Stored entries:
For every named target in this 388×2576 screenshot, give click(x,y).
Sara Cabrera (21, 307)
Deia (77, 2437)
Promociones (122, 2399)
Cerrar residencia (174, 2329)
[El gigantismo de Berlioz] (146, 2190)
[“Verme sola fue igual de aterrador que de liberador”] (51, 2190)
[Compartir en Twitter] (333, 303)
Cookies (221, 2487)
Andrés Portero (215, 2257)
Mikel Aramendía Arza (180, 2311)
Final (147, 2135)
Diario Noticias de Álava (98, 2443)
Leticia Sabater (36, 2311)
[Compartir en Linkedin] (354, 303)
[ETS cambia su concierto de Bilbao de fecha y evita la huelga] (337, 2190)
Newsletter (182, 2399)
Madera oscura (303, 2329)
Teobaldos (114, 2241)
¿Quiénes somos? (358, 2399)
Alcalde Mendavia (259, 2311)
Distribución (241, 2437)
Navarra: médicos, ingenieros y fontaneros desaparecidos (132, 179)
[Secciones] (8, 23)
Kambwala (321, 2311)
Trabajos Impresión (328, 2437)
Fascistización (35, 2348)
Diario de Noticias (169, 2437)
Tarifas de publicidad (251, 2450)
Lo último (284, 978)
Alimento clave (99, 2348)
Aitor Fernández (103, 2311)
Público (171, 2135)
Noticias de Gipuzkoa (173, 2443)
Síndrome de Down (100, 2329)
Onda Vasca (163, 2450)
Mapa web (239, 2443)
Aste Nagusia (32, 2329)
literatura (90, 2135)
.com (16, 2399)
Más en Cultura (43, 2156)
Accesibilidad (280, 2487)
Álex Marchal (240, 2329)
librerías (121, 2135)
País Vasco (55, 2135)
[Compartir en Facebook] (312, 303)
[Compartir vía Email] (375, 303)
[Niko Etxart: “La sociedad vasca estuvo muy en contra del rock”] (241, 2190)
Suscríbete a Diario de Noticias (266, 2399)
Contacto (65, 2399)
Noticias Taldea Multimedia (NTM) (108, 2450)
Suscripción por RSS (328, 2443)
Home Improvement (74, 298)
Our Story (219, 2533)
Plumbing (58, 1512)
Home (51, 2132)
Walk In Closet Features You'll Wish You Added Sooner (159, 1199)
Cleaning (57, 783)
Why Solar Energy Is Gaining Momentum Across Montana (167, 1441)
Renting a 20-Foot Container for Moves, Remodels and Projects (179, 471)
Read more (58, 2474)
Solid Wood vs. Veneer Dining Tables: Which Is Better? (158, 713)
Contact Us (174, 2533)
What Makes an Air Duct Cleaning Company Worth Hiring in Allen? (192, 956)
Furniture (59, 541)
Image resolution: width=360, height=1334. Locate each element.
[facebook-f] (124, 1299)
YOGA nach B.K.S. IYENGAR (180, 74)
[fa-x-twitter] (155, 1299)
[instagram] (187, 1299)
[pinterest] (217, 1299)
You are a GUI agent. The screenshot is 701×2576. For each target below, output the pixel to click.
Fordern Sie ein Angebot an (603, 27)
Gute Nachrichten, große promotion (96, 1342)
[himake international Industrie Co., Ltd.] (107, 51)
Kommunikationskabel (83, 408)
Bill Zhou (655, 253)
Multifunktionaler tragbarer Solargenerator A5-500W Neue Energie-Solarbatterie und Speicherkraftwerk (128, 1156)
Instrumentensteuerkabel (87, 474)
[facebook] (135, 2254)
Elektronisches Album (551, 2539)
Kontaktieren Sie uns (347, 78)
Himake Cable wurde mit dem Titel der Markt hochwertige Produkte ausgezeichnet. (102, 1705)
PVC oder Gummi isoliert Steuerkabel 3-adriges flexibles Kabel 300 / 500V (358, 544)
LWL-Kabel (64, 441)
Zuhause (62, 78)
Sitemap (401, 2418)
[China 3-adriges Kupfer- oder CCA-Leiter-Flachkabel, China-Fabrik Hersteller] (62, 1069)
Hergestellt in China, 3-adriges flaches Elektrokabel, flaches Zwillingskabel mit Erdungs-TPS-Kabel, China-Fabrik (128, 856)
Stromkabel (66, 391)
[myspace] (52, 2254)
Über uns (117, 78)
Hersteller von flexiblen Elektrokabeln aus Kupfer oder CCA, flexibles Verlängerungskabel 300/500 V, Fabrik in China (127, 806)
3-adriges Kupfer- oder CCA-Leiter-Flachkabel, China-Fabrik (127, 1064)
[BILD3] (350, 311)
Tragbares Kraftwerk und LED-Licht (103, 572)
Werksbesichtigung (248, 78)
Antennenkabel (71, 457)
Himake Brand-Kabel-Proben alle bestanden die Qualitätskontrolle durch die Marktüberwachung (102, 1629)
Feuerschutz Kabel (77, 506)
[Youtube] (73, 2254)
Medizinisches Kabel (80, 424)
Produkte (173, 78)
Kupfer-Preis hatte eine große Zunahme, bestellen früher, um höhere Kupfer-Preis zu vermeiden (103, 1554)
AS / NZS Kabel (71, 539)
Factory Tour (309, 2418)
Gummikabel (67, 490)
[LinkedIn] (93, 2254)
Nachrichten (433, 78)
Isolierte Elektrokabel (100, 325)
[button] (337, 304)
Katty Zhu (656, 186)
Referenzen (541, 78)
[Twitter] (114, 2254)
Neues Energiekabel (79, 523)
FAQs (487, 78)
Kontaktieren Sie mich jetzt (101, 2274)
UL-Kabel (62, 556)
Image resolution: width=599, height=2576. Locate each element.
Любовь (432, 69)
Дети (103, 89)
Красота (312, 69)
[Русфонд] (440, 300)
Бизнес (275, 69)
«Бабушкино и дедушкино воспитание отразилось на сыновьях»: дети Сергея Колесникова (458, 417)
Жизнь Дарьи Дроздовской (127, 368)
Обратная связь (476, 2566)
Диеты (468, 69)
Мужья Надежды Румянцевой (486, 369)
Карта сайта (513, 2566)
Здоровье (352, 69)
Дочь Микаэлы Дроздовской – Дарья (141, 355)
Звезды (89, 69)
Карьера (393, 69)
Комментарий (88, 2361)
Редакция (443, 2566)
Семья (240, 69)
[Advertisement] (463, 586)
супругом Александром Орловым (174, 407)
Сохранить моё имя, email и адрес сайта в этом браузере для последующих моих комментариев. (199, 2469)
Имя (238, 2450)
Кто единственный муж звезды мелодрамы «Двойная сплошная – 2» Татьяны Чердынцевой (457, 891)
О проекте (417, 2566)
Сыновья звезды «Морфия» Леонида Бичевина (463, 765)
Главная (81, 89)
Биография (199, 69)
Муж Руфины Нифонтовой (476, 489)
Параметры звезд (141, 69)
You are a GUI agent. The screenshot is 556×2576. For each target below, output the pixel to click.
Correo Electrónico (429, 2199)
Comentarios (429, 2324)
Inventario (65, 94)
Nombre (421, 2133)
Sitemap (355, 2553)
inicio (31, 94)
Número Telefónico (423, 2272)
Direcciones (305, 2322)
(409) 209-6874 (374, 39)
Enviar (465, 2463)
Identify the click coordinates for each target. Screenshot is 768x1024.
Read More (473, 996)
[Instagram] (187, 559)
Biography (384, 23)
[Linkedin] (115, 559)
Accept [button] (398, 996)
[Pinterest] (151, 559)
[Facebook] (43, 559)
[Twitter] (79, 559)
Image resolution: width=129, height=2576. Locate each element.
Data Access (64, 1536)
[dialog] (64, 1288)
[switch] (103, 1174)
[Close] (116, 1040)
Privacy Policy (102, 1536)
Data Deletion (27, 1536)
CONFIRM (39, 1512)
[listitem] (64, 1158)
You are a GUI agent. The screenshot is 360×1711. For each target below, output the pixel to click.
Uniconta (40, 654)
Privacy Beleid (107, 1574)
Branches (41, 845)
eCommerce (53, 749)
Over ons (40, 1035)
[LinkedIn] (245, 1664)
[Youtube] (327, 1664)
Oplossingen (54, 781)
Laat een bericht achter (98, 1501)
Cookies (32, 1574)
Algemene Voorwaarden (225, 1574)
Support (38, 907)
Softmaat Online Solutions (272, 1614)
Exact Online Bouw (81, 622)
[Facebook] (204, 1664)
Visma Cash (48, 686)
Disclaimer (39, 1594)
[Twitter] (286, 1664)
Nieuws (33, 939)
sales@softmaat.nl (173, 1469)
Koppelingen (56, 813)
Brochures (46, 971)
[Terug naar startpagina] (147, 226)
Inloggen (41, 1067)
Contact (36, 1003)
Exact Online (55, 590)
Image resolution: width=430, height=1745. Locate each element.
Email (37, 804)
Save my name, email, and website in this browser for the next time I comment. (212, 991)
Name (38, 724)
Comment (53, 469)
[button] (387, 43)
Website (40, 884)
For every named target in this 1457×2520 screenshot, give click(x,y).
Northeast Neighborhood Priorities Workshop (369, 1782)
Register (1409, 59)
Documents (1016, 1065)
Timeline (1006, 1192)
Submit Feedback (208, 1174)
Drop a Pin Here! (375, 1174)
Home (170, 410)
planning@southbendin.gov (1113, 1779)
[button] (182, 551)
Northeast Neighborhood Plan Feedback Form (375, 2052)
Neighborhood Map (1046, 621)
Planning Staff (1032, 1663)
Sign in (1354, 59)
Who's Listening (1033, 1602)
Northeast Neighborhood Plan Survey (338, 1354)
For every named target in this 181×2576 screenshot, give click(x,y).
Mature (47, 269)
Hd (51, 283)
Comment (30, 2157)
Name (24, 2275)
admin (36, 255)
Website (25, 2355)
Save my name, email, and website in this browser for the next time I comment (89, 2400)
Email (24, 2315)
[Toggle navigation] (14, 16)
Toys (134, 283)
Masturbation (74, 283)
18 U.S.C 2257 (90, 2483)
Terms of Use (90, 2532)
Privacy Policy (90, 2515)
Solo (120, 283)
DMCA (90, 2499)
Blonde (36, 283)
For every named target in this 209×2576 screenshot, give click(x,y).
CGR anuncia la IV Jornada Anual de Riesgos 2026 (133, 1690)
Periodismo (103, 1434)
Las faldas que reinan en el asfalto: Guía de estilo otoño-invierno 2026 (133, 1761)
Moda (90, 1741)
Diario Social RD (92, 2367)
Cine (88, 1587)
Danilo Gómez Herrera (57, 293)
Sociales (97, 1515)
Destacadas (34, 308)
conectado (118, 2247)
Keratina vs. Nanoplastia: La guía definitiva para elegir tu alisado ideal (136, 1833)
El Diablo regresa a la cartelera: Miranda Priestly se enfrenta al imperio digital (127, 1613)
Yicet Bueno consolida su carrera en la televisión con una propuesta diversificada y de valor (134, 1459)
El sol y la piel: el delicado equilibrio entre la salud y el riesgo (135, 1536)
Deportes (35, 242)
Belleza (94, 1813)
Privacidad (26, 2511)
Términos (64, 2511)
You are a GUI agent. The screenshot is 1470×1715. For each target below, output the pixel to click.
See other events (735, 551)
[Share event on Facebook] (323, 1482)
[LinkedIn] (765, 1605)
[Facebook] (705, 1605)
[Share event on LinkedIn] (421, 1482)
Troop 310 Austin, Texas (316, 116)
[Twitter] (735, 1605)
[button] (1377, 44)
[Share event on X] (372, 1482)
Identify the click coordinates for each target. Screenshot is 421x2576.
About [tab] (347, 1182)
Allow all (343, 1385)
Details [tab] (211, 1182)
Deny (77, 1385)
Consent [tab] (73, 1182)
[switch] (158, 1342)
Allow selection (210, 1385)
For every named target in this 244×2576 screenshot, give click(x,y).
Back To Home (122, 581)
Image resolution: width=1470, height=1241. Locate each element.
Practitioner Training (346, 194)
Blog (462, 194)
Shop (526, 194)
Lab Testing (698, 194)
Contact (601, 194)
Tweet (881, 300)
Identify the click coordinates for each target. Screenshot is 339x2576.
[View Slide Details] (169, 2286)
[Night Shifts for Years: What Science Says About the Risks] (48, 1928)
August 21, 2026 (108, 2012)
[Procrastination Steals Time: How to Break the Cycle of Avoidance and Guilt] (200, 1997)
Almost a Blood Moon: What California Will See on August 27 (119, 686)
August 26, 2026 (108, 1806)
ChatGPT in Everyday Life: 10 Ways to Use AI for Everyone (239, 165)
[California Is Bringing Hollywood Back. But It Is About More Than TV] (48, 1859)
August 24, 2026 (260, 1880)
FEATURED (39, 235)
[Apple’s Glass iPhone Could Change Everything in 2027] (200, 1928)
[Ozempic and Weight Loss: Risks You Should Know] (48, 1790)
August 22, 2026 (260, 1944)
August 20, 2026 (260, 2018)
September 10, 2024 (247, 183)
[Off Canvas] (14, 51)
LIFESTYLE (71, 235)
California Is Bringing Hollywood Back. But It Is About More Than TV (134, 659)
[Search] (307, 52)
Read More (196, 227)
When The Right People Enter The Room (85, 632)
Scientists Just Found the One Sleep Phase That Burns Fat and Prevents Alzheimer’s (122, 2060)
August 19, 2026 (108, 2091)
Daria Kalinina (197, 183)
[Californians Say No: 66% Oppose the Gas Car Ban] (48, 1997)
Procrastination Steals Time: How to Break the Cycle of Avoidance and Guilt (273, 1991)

WORK INSTRUCTIONS →
Stopping at the line containing "Noticias de Gipuzkoa (173, 2443)", please repeat exactly every line from the very start of the entries, that line included, and nothing more.

WRITTEN ANSWER →
For every named target in this 388×2576 screenshot, give click(x,y).
Sara Cabrera (21, 307)
Deia (77, 2437)
Promociones (122, 2399)
Cerrar residencia (174, 2329)
[El gigantismo de Berlioz] (146, 2190)
[“Verme sola fue igual de aterrador que de liberador”] (51, 2190)
[Compartir en Twitter] (333, 303)
Cookies (221, 2487)
Andrés Portero (215, 2257)
Mikel Aramendía Arza (180, 2311)
Final (147, 2135)
Diario Noticias de Álava (98, 2443)
Leticia Sabater (36, 2311)
[Compartir en Linkedin] (354, 303)
[ETS cambia su concierto de Bilbao de fecha y evita la huelga] (337, 2190)
Newsletter (182, 2399)
Madera oscura (303, 2329)
Teobaldos (114, 2241)
¿Quiénes somos? (358, 2399)
Alcalde Mendavia (259, 2311)
Distribución (241, 2437)
Navarra: médicos, ingenieros y fontaneros desaparecidos (132, 179)
[Secciones] (8, 23)
Kambwala (321, 2311)
Trabajos Impresión (328, 2437)
Fascistización (35, 2348)
Diario de Noticias (169, 2437)
Tarifas de publicidad (251, 2450)
Lo último (284, 978)
Alimento clave (99, 2348)
Aitor Fernández (103, 2311)
Público (171, 2135)
Noticias de Gipuzkoa (173, 2443)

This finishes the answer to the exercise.